2013年1月14日月曜日

リッツ・カールトンの究極のホスピタリティ

 

リッツ・カールトンの究極のホスピタリティ

最初に読んだリッツ本は、意外に高野さんの本でなかった。引用は、読んだときに現実と違和感があるところだったりして。理想と現実は常に違うけれど、理想を素で語って行動する人たちが集まるのもけっこう事実。

P83
「内なる顧客」を徹底する
「紳士淑女をおもてなしする私たちもまた紳士淑女です」という言葉の延長上にあるリッツ・カールトンの考え方に、「インターナルカスタマー(内部顧客)」と「エクスターナルゲスト(外部顧客)」というものがあります。(中略)この“内なるお客さま”という考え方を持ち込むと、まず調理人がモノを投げつけるなどあり得なくなります。

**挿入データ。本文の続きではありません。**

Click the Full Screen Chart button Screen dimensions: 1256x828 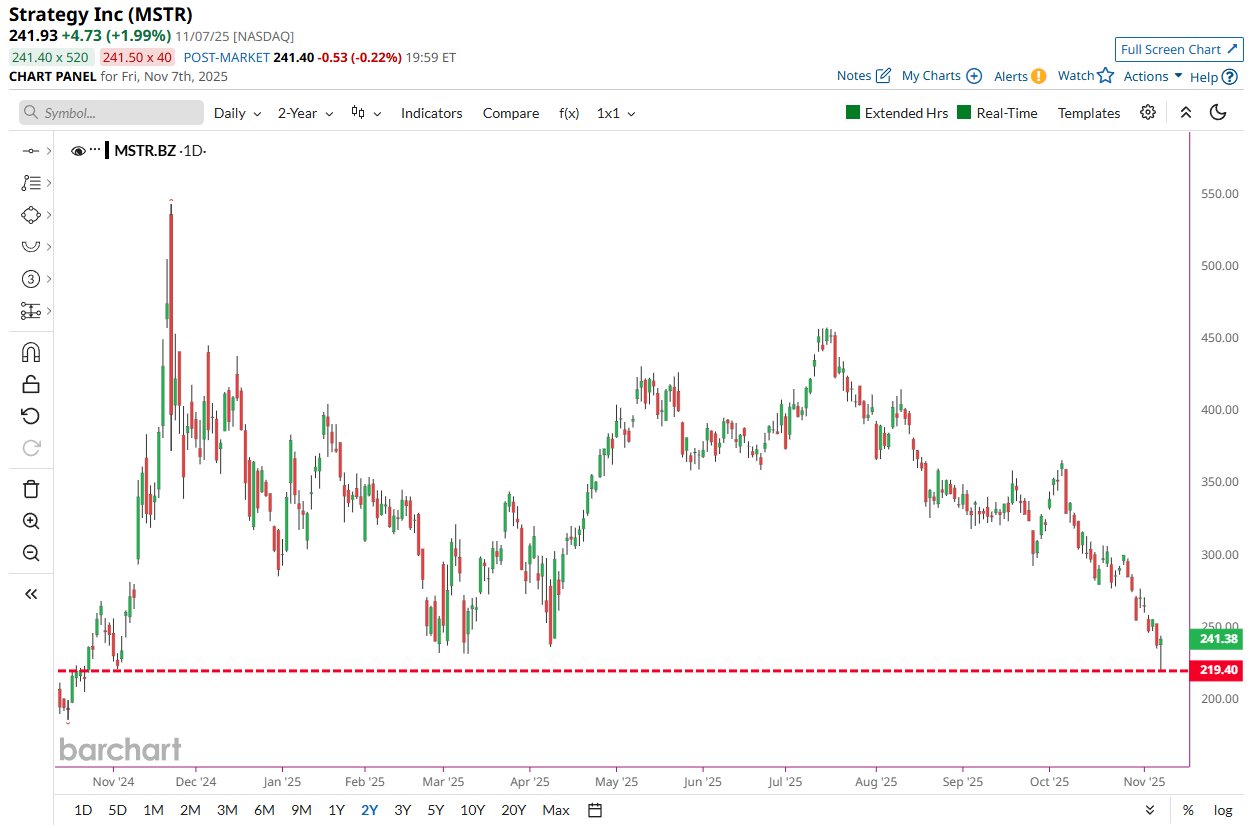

お客さまに対しては丁寧な上司が、裏に入れば部下に対して「ばかやろう」などと怒鳴っているのでは、二重人格も甚だしい。
私も当初、リッツ・カールトンの“内なるお客さま”という考え方は理想的だと思う反面、いくらそうありたいと願っても、果たして現実的に成立するのかと疑心暗鬼でした。でも、リッツ・カールトンは実際にそれをきちんと成立させ、しかも業績を伸ばしている。逆に言えば、こうした考え方が、単なるお題目ではなく、きめ細かいところまで矛盾のない「マトリックス」として整えられているからこそ、一見不可能と思われる“理想”が実現できるのです。

P169
魅せられた本物を目指して
近年のリッツ・カールトンは、「18世紀英国風」だけではなく、「コンテンポラリー(現代的)」の要素を取り入れており、古き上質を求めるお客さまと、新しき上質を求めるお客さまの双方のニーズに応えられるようにする動きがみられます。大阪と東京のリッツ・カールトンを比べれば、コンセプトの違いは明白です。コンサバティブにせよ、コンテンポラリーにせよ、落としてはいけない要素は「本物」であることなのです。

P189
人集めの出費は限りなくゼロ
ザ・リッツ・カールトン大阪には、何もしなくても、年中、希望者から履歴書が届きます。さまざまなツールによってESの高さが語られ、キャリアアップの武器になるブランド力を持っていたりするホテルであれば、たとえ求人がなくても、応募したいと思うのは不思議ではありません。(中略)こうした理想的なサイクルが成り立っているのは、ザ・リッツ・カールトン大阪が、日常の業務のなかで、自分たちの専門分野―おもてなしに注力し、噂を呼ぶほどのブランドを築き上げているからにほかなりません。人を集めること自体を目的にコストをかけなくても、「ゴールド・スタンダード」に則ってスタッフ一人ひとりが行っている行動そのものが、人を引き寄せる。結果として、他のホテルが使うような広告宣伝費や求人広告費は圧倒的に抑えられます。こうした積み重ねも、優れた収益性に結びついているのです。

P191
できないことはその分野のプロに任せ、彼らに力を発揮してもらうことで最高を目指す。リッツ・カールトンには、プロを本気にさせる組織風土があるため、彼らが実力を発揮することで、組織における各分野の専門性と、その能力が上がっていきます。

P196-
リッツ・カールトンは、「そこまで『お客さまのため』を実践して、本当に採算がとれるのだろうか?」と心配になってしまうほど、場面場面における損得勘定を徹底的に排除し、お客さまに喜んでいただける環境づくりに、惜しまぬ投資をしています。(中略)この徹底した方針は、利益を無視した「潔さ」ともとれるかもしれませんが、私は「覚悟」がふさわしい言葉だと思います。(中略)スタッフの幸せの追究や、人材育成、建築への出費を惜しまないこだわり、またコスト圧縮のためのさまざまな取り組みも、すべてお客さまに喜んでいただける現場づくりへの強い「覚悟」の表れなのです。ますはトップが「覚悟」を持つこと―それが、リッツ・カールトンのホスピタリティ産業における“革命”の第一歩でした。